*** Material for this exercise ***

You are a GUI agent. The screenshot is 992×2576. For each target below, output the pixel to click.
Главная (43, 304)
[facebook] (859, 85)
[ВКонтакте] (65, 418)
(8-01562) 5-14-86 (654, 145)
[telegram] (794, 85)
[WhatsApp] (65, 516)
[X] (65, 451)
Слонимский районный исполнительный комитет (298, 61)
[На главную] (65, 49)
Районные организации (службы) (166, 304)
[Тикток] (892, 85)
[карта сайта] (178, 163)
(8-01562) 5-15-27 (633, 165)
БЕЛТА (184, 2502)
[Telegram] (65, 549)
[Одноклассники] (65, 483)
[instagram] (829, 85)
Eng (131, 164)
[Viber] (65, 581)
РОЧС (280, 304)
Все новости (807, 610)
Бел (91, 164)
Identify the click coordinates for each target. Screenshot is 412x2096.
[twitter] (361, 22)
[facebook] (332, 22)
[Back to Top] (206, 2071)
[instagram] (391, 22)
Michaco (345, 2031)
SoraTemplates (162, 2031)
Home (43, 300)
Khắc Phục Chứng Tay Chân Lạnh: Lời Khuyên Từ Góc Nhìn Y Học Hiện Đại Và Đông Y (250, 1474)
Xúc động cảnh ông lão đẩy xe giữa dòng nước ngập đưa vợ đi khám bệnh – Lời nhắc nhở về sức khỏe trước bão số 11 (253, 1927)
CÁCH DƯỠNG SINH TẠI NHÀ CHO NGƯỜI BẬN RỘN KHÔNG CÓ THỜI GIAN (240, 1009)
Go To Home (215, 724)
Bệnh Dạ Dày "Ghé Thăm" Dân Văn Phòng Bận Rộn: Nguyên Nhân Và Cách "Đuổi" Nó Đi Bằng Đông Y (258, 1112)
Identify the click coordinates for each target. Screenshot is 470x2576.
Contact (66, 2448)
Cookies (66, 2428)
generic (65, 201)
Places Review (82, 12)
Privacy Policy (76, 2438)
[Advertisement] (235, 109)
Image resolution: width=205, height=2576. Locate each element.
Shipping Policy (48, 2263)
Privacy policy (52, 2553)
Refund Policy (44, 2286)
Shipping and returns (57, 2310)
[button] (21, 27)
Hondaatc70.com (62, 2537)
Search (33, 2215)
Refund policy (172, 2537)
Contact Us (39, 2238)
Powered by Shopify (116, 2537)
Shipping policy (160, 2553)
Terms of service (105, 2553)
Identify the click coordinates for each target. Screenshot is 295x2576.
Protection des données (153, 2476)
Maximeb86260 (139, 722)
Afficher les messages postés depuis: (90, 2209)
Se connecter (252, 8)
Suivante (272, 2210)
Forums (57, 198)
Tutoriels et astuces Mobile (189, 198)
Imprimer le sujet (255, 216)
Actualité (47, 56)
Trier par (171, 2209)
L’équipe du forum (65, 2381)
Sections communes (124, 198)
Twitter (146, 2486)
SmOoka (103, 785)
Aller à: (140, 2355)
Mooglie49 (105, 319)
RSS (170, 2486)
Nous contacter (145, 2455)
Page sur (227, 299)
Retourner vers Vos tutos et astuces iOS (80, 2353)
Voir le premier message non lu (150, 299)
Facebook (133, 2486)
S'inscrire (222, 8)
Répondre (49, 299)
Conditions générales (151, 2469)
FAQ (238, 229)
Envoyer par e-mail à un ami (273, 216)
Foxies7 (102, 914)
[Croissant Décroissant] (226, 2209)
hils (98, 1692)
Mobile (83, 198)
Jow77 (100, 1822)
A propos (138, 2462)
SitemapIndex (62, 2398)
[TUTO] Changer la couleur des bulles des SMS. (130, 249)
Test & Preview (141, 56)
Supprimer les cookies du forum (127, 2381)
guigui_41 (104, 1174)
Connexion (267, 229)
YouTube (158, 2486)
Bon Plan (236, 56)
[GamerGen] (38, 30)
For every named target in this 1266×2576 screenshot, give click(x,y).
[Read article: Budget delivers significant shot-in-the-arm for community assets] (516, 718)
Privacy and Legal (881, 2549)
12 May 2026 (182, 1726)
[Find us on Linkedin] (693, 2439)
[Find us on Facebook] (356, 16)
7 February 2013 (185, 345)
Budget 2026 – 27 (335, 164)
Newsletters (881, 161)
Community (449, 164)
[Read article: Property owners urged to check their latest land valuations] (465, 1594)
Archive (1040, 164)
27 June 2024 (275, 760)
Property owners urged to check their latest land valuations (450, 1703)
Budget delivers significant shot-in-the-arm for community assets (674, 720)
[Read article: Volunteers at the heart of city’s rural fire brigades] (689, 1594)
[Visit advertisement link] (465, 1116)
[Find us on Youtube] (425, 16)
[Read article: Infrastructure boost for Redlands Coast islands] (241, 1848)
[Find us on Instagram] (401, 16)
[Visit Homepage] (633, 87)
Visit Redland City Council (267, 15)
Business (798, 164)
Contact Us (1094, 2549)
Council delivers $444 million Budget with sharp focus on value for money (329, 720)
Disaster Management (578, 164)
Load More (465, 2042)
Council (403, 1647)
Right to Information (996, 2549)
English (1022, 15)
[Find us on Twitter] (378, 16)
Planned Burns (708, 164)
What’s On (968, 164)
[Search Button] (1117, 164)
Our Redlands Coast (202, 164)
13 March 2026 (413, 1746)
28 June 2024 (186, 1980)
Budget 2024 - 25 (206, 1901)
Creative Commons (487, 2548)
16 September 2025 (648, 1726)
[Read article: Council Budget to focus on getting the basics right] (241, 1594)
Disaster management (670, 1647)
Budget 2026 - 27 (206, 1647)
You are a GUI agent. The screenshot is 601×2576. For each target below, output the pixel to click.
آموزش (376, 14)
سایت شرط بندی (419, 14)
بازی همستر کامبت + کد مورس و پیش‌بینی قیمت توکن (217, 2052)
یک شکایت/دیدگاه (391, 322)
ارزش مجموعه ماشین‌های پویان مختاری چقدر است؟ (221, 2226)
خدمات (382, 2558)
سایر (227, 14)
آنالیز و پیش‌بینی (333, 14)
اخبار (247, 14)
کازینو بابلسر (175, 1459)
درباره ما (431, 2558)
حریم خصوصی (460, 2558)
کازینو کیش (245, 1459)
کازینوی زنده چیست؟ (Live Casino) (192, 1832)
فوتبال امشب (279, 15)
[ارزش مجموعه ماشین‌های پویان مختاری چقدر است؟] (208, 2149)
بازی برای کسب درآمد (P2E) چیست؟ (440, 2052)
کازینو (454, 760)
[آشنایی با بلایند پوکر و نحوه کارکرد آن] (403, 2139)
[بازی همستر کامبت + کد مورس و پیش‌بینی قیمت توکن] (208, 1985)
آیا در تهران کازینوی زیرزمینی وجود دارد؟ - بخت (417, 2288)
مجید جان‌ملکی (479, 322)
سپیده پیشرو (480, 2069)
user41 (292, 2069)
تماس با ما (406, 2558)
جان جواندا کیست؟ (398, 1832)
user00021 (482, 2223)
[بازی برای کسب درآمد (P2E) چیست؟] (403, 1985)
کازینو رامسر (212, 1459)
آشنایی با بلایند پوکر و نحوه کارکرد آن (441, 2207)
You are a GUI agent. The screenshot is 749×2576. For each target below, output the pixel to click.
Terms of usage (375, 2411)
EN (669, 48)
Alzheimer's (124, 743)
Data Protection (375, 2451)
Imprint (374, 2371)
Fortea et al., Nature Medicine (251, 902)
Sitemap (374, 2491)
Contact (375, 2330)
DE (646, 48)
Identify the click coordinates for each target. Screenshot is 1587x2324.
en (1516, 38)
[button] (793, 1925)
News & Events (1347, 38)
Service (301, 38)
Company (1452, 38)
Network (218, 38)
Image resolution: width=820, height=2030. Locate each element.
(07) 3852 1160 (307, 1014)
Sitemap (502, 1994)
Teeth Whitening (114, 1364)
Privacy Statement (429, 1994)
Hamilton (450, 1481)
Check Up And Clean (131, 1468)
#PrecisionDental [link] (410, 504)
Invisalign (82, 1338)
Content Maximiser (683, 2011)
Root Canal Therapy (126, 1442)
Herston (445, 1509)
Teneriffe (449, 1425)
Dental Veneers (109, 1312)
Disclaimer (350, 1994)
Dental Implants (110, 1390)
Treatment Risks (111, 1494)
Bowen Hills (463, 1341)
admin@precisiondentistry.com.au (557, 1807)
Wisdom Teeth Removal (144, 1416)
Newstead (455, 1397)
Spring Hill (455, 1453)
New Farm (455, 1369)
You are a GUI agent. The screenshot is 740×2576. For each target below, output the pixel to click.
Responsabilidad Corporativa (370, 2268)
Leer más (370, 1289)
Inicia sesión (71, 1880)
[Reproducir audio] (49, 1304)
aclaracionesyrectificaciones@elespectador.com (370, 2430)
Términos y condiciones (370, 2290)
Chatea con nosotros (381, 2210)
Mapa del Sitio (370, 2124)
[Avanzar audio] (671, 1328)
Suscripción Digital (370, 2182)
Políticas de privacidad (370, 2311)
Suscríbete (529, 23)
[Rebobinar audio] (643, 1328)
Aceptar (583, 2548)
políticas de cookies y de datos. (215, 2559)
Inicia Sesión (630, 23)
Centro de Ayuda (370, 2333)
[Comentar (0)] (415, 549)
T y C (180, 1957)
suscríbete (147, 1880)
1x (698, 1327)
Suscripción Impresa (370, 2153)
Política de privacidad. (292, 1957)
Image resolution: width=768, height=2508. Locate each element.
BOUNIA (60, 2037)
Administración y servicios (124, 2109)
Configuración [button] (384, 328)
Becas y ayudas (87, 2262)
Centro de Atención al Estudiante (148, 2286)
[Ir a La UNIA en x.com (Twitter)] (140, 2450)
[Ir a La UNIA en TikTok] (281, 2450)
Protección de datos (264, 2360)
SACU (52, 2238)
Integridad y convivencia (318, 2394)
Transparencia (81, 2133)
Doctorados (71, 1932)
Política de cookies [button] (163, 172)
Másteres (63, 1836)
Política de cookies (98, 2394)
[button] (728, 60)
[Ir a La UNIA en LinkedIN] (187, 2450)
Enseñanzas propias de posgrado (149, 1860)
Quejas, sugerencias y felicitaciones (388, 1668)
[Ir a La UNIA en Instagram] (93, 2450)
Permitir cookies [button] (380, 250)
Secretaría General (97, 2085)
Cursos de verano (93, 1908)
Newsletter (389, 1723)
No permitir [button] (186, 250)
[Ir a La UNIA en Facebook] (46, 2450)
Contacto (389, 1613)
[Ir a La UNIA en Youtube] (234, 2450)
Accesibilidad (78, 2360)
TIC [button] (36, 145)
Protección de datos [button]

*** End of Material for this exercise ***

* **Exercise instructions**
Start at the first line of the material and transcribe each line exactly, stopping once the line containing "Screenshot is 412x2096." has been written.

* **Task answer**
You are a GUI agent. The screenshot is 992×2576. For each target below, output the pixel to click.
Главная (43, 304)
[facebook] (859, 85)
[ВКонтакте] (65, 418)
(8-01562) 5-14-86 (654, 145)
[telegram] (794, 85)
[WhatsApp] (65, 516)
[X] (65, 451)
Слонимский районный исполнительный комитет (298, 61)
[На главную] (65, 49)
Районные организации (службы) (166, 304)
[Тикток] (892, 85)
[карта сайта] (178, 163)
(8-01562) 5-15-27 (633, 165)
БЕЛТА (184, 2502)
[Telegram] (65, 549)
[Одноклассники] (65, 483)
[instagram] (829, 85)
Eng (131, 164)
[Viber] (65, 581)
РОЧС (280, 304)
Все новости (807, 610)
Бел (91, 164)
Identify the click coordinates for each target. Screenshot is 412x2096.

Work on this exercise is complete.